Tuesday, March 20, 2018

Given the continuing debate in the United States about healthcare policy, from time to time Calcbench likes to review the financial data of large health insurers. We last looked at the data in August 2017. What’s changed since then?

Well, we looked at revenue, operating income, and operating expense for eight larger insurers for both 2016 and 2017. As a whole group, those eight are doing reasonably well: higher revenue, operating income, and operating cash flows; also higher operating expenses, but a much smaller increase than our first three numbers. Take a look.

That said, some specific companies in our population of eight had less stellar numbers. Molina Healthcare, for example, saw its operating income swing from $306 million in 2016 to a $555 million loss in 2017. (No wonder Molina named a new CEO last fall, and picked someone from outside the company.) Aetna’s operating income and operating cash flow both turned negative. Centene had the same issue, but that company was still digesting its 2016 acquisition of Health Net so we might chalk up some of that to integration headaches.

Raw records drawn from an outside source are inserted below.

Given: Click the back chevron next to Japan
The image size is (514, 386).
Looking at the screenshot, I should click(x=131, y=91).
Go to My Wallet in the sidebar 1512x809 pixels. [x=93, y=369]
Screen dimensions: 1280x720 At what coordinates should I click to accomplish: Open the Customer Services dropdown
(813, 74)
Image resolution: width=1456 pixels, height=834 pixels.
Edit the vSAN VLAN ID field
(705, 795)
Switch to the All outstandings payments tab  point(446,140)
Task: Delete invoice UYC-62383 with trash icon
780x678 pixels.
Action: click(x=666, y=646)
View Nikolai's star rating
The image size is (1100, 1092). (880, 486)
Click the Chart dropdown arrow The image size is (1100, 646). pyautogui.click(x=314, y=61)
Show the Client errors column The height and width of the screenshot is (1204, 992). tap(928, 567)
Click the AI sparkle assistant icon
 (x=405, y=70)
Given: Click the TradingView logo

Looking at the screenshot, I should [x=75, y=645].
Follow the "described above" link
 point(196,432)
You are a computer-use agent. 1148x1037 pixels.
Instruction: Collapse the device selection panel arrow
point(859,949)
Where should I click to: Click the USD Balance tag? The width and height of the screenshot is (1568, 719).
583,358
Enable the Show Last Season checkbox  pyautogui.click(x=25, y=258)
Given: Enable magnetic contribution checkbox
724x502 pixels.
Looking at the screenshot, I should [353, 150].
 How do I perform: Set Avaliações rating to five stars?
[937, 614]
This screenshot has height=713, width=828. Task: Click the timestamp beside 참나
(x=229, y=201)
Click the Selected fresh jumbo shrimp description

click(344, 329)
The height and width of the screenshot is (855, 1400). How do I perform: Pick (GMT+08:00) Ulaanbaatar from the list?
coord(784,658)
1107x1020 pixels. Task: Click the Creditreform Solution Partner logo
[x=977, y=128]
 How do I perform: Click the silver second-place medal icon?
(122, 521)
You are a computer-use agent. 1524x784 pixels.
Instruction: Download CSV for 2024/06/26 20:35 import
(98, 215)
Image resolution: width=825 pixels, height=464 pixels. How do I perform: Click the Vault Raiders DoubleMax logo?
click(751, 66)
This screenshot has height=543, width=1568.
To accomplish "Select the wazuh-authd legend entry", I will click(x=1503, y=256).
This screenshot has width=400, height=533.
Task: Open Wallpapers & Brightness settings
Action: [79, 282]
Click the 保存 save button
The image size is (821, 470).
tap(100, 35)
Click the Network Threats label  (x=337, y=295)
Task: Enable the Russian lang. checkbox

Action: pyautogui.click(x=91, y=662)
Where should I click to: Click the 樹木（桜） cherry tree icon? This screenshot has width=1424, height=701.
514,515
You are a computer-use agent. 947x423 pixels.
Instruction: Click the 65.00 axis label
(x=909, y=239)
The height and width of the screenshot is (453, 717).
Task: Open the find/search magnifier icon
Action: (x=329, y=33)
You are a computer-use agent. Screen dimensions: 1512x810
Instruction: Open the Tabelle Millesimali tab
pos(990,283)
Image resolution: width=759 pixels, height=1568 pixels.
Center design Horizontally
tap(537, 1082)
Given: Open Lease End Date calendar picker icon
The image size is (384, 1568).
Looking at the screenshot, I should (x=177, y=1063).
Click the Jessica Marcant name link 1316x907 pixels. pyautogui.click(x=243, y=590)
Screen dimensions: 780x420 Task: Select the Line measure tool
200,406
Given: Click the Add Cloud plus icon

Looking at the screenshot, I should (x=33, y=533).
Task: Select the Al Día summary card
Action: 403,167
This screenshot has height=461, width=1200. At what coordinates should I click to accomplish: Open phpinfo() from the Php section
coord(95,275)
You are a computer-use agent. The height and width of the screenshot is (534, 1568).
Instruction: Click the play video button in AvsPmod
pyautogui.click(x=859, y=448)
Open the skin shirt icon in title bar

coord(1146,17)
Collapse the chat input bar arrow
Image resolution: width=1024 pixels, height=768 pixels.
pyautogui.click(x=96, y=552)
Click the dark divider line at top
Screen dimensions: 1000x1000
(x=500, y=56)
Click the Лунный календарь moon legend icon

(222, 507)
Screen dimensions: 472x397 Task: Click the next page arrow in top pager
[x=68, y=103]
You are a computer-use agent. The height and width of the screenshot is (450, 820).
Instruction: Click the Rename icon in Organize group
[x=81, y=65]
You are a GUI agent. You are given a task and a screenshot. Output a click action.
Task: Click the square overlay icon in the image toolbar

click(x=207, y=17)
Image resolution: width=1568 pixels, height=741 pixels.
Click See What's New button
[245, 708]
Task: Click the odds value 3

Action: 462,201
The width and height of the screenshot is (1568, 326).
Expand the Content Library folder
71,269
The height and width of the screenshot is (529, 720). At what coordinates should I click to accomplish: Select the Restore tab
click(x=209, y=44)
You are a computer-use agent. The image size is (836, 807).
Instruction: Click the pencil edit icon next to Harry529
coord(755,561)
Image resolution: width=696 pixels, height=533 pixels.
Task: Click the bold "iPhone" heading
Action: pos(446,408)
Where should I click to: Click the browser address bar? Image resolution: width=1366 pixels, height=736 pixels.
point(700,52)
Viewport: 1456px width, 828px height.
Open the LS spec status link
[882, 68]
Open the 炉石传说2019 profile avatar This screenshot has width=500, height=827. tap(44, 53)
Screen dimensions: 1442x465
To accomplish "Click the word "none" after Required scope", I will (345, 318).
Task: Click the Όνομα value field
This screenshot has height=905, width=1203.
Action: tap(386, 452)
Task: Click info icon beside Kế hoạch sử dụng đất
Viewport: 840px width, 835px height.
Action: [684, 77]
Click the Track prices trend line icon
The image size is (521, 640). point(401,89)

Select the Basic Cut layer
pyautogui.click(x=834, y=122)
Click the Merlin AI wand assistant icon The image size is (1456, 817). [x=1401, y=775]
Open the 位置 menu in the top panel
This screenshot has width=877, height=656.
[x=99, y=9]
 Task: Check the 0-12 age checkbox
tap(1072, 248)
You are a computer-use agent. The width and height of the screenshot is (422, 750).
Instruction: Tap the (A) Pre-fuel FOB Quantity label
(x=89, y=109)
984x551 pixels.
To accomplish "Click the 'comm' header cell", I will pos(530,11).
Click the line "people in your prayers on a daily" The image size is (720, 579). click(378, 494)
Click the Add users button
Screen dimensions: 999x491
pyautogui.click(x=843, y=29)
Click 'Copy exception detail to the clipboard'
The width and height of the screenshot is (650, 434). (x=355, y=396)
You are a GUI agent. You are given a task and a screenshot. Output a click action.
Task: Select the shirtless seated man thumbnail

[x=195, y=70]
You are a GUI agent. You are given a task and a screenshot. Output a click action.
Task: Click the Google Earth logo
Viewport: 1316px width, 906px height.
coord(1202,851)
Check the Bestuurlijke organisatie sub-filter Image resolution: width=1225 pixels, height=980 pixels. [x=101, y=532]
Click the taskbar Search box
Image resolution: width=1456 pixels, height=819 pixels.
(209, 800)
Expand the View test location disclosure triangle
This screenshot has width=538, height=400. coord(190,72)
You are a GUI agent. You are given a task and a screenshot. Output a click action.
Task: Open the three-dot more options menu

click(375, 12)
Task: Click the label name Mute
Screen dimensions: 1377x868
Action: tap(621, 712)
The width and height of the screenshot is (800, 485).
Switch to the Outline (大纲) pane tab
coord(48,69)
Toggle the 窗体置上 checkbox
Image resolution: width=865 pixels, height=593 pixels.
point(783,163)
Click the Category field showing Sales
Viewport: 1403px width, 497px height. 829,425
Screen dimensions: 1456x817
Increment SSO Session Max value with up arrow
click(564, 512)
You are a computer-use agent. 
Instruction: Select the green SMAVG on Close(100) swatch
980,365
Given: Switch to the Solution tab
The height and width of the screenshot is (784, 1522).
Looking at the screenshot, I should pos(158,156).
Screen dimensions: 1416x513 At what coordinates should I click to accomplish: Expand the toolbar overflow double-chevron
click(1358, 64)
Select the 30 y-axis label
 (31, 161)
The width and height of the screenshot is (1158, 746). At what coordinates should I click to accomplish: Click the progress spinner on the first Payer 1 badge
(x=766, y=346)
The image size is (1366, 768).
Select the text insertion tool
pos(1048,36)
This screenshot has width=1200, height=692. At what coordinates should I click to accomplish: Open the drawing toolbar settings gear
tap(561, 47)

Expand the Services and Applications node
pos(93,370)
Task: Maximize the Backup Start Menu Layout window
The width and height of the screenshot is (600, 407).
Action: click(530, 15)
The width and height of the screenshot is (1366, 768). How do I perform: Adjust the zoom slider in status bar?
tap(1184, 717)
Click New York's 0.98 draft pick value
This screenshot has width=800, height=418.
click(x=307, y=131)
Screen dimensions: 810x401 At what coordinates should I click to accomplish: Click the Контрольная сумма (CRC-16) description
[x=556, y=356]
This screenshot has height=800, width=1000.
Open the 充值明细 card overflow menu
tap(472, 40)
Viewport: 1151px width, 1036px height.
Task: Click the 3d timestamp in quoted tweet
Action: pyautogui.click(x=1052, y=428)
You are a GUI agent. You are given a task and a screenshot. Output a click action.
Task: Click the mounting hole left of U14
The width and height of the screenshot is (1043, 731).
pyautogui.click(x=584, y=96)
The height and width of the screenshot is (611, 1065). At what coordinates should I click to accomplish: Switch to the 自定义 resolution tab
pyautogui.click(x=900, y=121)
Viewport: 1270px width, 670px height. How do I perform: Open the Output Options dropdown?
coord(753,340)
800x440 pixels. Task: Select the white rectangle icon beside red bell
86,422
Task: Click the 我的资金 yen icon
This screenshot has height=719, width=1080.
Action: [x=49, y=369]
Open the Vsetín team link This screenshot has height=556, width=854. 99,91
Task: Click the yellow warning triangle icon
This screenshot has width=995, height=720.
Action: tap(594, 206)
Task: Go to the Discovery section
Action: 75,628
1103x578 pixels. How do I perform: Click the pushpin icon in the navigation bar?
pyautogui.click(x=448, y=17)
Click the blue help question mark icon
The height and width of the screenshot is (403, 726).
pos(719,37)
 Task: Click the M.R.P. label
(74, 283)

You can see the full breakdown in the following four charts.

Figure 1— revenue.

Figure 2— operating income.

Figure 3— operating cash flows.

Figure 4— operating expenses.

So what does that tell us about healthcare in this country? Well, the Affordable Care Act clearly isn’t bankrupting these eight publicly traded insurers, and that’s one important snapshot of data to consider during our healthcare policy debates.